東京都・六本木のサントリー美術館(東京ミッドタウン内)は、宮川香山(初代)の「眞葛焼(まくずやき)」の全貌を紹介し、超絶技巧のやきものの魅力に迫る展覧会「没後100年 宮川香山」展を開催する。会期は2016年2月24日~4月17日(火曜休館、ただし4月12日は開館)。開館時間は10:00~18:00(金・土、および3月20日は20:00まで開館)。入館料は入館料は一般1,300円、大学・高校生1,000円、中学生以下無料。

左:高浮彫牡丹ニ眠猫覚醒蓋付水指 初代宮川香山作 明治時代前期 19世紀後期 田邊哲人コレクション 右:同(部分)

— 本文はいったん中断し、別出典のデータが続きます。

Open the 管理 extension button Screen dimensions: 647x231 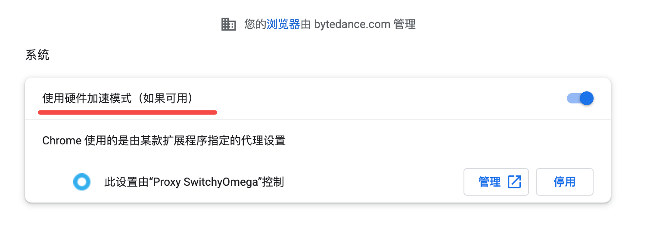(496, 182)
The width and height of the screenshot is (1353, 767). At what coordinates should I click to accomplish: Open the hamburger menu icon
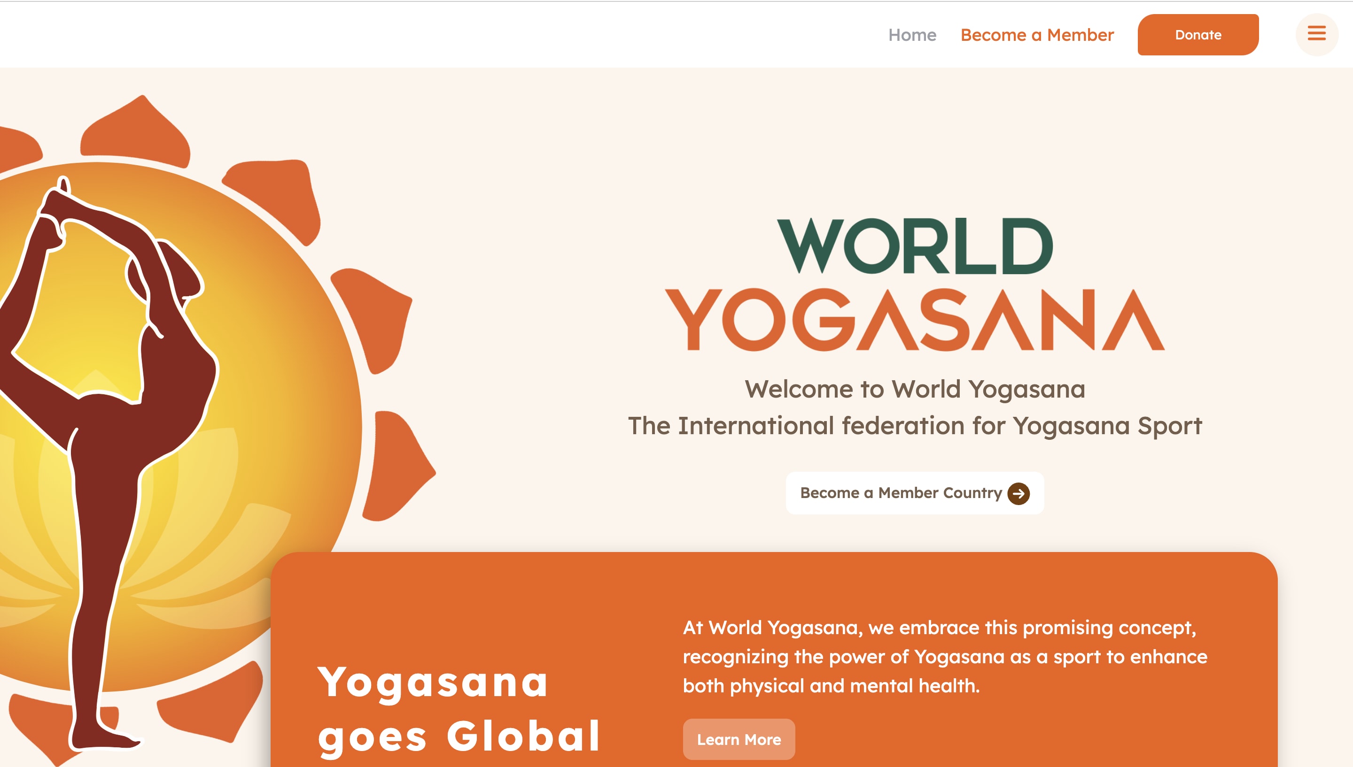point(1316,34)
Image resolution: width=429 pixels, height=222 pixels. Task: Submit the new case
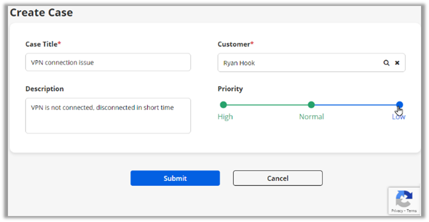pos(175,178)
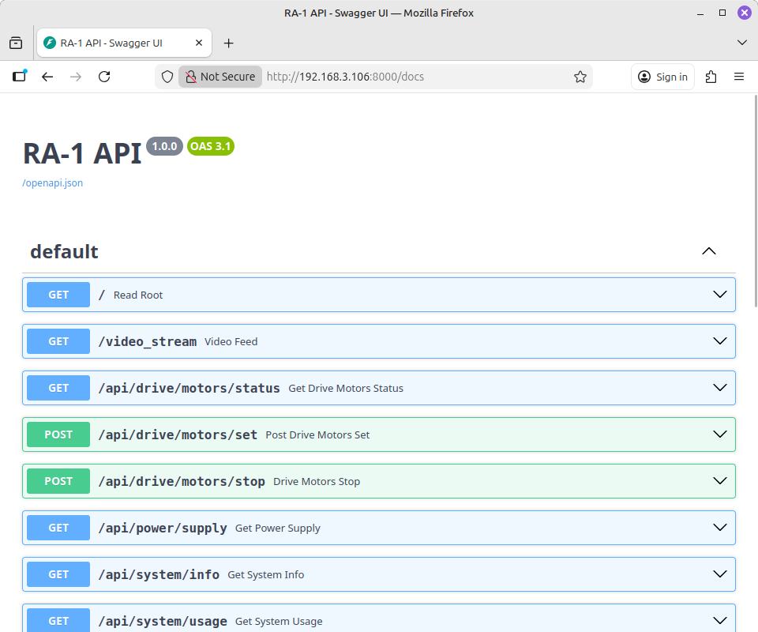758x632 pixels.
Task: Switch to the RA-1 API Swagger UI tab
Action: coord(118,43)

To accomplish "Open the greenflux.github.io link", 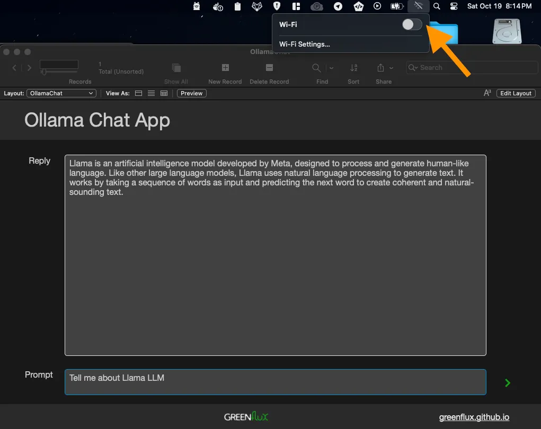I will tap(474, 417).
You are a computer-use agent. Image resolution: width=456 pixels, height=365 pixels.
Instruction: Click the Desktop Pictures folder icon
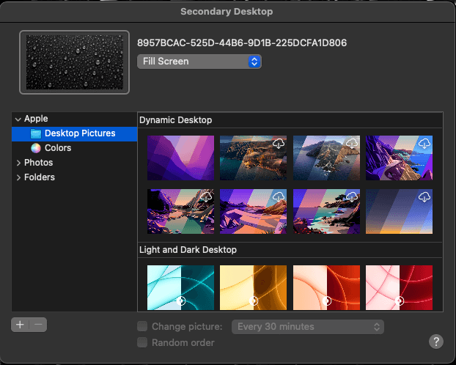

高取釉高浮彫蟹花瓶 初代宮川香山作 大正5年(1916) 田邊哲人コレクション

同展は、日本に少なかった香山の作品を世界中から探し出し、約50年にわたって香山研究を続けてきた田邊哲人氏のコレクションを中心に、明治時代から大正時代を代表する陶芸家・宮川香山(初代)の「眞葛焼」の全貌を紹介し、超絶技巧のやきものの魅力に迫る展覧会。天保13年(1842)、京都の真葛ヶ原(現在の京都市東山区円山公園一帯)の陶工の家に生まれた宮川香山(虎之助)は、幼少の頃より父・長造から陶器や磁器の製法を学び、万延元年(1860)に家督を継いだ。明治3年(1870)、京都を離れた香山は、文明開化の町・横浜へと向かう。当時、明治政府は近代産業の育成に力を入れ、外貨獲得の手段の一つとして陶磁器をはじめ、様々な工芸品を輸出することを奨励していたという。香山は、欧米諸国の趣向に応える新たな美を創り出すことに尽力し、中でも、陶器の表面をリアルな浮彫や造形物で装飾する「高浮彫(たかうきぼり)」という新しい技法を生み出し、日本陶磁における装飾の概念を覆すような、精緻で独創的な世界を作り出していった。

高浮彫南天ニ鶉花瓶(一対) 初代宮川香山作 明治時代前期 19世紀後期 田邊哲人コレクション

色嵌釉紫陽花図花瓶 初代宮川香山作 明治時代後期~大正時代初期 19世紀末期~20世紀前期 田邊哲人コレクション

釉裏紅赤雲龍文花瓶 初代宮川香山作 明治時代中期 19世紀後期 田邊哲人コレクション

明治10年代半ば頃から、香山は新たに釉薬と釉下彩の研究に取り組み、中国清朝の磁器にならった様々な技法の作品を作り始め、制作の主力を陶器から磁器に切り替えていった。そして明治29年(1896)、香山は、陶芸の分野では二人目となる帝室技藝員に任命された。宮川香山が生み出した眞葛焼は世界中から絶賛を浴び、現在でも大英博物館をはじめ世界的に著名な美術館が香山の作品を収蔵しているということだ。

なお入館料は、ホームページ限定割引券、もしくは携帯サイトの割引券画面提示で100円割引となる。